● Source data
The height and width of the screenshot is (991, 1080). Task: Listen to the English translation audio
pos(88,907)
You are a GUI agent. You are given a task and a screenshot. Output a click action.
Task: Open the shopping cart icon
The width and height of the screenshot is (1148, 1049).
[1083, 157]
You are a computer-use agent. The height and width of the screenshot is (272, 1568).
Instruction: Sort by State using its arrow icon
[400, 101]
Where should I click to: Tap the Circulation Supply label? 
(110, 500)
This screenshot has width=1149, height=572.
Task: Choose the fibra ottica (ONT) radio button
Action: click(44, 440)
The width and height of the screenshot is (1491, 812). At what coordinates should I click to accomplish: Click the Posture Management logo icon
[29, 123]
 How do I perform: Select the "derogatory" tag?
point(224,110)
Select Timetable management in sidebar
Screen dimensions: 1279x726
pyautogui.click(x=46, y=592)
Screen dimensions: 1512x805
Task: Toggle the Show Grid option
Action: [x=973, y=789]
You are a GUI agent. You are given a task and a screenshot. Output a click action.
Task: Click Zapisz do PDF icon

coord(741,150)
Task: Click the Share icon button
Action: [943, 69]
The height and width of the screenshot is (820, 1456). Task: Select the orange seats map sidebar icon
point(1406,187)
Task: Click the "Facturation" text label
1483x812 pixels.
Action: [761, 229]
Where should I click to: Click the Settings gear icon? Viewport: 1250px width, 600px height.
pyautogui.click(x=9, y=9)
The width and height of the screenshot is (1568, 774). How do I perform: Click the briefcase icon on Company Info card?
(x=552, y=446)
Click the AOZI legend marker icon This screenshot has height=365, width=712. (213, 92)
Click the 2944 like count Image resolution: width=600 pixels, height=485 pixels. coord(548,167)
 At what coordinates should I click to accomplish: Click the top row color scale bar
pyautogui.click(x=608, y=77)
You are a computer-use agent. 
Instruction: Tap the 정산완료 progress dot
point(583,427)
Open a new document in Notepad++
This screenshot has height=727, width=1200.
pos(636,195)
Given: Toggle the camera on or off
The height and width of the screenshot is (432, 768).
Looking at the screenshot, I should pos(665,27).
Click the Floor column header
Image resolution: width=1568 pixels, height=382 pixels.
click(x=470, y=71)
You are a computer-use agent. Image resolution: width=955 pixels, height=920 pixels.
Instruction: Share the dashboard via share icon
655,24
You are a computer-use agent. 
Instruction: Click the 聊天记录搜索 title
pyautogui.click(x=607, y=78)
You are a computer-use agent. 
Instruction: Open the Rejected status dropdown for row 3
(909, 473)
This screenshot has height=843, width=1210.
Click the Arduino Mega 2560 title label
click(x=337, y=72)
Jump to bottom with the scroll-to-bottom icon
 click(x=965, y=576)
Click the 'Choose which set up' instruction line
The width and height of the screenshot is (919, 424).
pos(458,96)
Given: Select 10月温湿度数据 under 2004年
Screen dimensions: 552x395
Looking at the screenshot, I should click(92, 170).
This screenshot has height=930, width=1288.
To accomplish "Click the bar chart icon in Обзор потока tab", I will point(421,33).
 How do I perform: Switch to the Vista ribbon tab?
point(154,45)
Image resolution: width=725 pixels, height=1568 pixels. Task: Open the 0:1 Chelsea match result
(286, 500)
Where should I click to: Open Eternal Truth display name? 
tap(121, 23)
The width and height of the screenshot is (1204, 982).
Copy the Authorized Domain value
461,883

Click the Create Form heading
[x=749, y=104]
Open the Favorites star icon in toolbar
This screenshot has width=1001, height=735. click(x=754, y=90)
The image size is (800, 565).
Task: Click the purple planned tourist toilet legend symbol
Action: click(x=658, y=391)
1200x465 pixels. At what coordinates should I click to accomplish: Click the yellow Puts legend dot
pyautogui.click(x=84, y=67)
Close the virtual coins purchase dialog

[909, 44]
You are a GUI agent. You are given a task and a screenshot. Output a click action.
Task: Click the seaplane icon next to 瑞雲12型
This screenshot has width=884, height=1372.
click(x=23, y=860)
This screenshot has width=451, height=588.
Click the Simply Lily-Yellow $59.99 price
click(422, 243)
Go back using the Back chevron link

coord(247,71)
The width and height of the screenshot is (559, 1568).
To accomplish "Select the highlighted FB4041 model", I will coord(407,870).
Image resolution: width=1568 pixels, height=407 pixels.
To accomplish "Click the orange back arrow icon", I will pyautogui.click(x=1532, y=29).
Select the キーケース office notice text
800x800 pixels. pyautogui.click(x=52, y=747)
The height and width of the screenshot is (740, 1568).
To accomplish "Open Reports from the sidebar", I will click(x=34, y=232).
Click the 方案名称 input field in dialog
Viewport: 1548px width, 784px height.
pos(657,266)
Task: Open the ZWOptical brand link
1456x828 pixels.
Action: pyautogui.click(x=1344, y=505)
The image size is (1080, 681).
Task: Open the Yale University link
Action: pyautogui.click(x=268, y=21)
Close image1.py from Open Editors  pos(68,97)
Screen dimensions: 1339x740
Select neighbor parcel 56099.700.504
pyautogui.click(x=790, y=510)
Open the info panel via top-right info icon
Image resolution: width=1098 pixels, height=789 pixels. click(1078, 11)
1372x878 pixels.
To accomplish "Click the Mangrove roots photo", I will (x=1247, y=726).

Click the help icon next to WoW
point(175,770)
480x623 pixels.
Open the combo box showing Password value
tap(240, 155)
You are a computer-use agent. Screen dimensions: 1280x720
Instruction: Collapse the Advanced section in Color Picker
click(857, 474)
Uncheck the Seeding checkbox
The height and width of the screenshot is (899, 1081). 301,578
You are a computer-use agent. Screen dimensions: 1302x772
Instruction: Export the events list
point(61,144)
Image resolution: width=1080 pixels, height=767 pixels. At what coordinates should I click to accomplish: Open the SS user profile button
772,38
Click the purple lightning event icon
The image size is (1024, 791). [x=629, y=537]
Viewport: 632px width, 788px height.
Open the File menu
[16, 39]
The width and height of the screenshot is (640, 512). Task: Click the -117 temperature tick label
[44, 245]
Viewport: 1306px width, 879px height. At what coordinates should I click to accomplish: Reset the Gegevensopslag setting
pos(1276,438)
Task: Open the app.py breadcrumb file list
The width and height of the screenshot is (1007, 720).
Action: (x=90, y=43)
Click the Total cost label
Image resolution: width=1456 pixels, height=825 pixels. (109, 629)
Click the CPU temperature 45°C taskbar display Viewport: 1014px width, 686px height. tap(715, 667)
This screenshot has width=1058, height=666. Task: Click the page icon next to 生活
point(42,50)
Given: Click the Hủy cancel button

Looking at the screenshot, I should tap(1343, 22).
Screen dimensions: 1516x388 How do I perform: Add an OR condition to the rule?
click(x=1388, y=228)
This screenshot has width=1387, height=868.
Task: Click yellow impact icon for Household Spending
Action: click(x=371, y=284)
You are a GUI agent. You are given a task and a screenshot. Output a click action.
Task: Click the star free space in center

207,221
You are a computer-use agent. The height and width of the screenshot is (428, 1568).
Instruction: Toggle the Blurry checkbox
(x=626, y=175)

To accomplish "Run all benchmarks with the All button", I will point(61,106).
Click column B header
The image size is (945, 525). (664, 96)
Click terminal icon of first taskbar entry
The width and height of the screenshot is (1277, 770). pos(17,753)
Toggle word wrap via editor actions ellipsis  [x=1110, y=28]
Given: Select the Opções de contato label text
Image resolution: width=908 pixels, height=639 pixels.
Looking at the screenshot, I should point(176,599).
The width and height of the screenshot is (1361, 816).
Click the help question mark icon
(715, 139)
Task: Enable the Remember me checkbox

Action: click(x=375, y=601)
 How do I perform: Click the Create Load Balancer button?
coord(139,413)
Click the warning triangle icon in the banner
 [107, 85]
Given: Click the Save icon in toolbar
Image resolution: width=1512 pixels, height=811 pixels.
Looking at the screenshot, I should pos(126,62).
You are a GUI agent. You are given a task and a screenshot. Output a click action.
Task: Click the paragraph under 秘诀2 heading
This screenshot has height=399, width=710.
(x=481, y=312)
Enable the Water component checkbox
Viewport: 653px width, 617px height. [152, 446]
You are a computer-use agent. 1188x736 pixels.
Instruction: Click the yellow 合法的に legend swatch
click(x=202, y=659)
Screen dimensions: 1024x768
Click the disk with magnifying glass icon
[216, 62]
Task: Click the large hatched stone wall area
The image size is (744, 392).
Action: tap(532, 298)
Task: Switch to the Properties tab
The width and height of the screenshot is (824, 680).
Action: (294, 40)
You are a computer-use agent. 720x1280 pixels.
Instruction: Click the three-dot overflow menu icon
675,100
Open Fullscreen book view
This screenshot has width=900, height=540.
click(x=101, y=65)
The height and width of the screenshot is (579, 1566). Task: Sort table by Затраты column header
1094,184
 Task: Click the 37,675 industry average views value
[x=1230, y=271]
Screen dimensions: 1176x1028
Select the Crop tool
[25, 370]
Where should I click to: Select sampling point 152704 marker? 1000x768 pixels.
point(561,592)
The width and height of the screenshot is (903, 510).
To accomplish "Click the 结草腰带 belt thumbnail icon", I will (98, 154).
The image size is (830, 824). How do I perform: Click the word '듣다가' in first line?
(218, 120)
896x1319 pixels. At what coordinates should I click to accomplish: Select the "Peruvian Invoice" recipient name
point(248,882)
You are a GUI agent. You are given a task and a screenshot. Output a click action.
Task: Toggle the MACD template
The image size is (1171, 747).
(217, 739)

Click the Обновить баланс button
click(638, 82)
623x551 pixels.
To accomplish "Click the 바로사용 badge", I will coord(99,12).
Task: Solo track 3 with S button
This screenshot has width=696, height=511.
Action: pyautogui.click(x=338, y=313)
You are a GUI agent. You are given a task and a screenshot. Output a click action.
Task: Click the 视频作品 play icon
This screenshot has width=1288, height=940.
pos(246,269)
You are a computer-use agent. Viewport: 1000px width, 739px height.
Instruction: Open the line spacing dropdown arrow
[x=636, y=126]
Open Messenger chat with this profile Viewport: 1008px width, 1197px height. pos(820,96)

● Requirement
Each line from the one containing "Task: Toggle the MACD template" through the final line of the records must be repeated exactly, with no line added or dropped.

● Answer below
Task: Toggle the MACD template
The image size is (1171, 747).
(217, 739)

Click the Обновить баланс button
click(638, 82)
623x551 pixels.
To accomplish "Click the 바로사용 badge", I will coord(99,12).
Task: Solo track 3 with S button
This screenshot has width=696, height=511.
Action: pyautogui.click(x=338, y=313)
You are a GUI agent. You are given a task and a screenshot. Output a click action.
Task: Click the 视频作品 play icon
This screenshot has width=1288, height=940.
pos(246,269)
You are a computer-use agent. Viewport: 1000px width, 739px height.
Instruction: Open the line spacing dropdown arrow
[x=636, y=126]
Open Messenger chat with this profile Viewport: 1008px width, 1197px height. pos(820,96)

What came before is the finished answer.